* [PATCH] migration: ensure APIC is loaded prior to VFIO PCI devices
@ 2025-08-18 13:11 Yanfei Xu
2025-08-18 14:56 ` Peter Xu
2025-09-29 15:51 ` Peter Xu
0 siblings, 2 replies; 5+ messages in thread
From: Yanfei Xu @ 2025-08-18 13:11 UTC (permalink / raw)
To: mst, pbonzini, peterx, farosas; +Cc: qemu-devel, yanfei.xu, shenyicong.1023
The load procedure of VFIO PCI devices involves setting up IRT
for each VFIO PCI devices. This requires determining whether an
interrupt is single-destination interrupt to decide between
Posted Interrupt(PI) or remapping mode for the IRTE. However,
determining this may require accessing the VM's APIC registers.
For example:
ioctl(vbasedev->fd, VFIO_DEVICE_SET_IRQS, irqs)
...
kvm_arch_irq_bypass_add_producer
kvm_x86_call(pi_update_irte)
vmx_pi_update_irte
kvm_intr_is_single_vcpu
If the LAPIC has not been loaded yet, interrupts will use remapping
mode. To prevent the fallback of interrupt mode, keep APIC is always
loaded prior to VFIO PCI devices.
Signed-off-by: Yicong Shen <shenyicong.1023@bytedance.com>
Signed-off-by: Yanfei Xu <yanfei.xu@bytedance.com>
---
hw/intc/apic_common.c | 1 +
include/migration/vmstate.h | 1 +
2 files changed, 2 insertions(+)

--------

Job 1:
Do these statements agree with the patch? Answer yes or no for each and quote the words of the patch that decide it.
(a) The patch changes two files.
(b) If the LAPIC has not been loaded yet, interrupts will use Posted Interrupt mode.
(c) The patch was sent on 2025-08-18 at 13:11 UTC.
Job 2:
Answer these questions from the patch:
(a) Who replied on 2025-09-29?
(b) What is the first call listed in the example?
(c) How many messages does the thread hold?
Job 3:
Retype the part of the patch starting at "kvm_arch_irq_bypass_add_producer" and ending at "to VFIO PCI devices.".

Material supplied:
--------

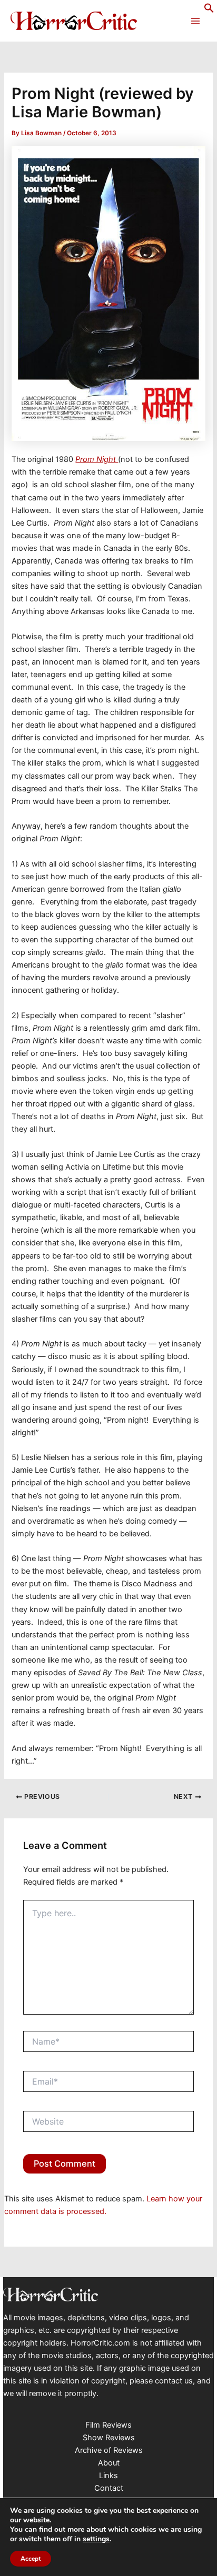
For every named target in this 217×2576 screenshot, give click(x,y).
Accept (31, 2558)
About (109, 2463)
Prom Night (96, 459)
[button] (209, 10)
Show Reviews (109, 2437)
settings (96, 2539)
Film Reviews (108, 2425)
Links (108, 2475)
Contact (108, 2488)
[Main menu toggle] (195, 21)
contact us (174, 2381)
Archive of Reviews (109, 2450)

--------

Result 1:
(a) Yes: "2 files changed, 2 insertions(+)"
(b) No: "If the LAPIC has not been loaded yet, interrupts will use remapping mode."
(c) Yes: "From: Yanfei Xu @ 2025-08-18 13:11 UTC"

Result 2:
(a) Peter Xu
(b) ioctl(vbasedev->fd, VFIO_DEVICE_SET_IRQS, irqs)
(c) 5+

Result 3:
kvm_arch_irq_bypass_add_producer
kvm_x86_call(pi_update_irte)
vmx_pi_update_irte
kvm_intr_is_single_vcpu
If the LAPIC has not been loaded yet, interrupts will use remapping
mode. To prevent the fallback of interrupt mode, keep APIC is always
loaded prior to VFIO PCI devices.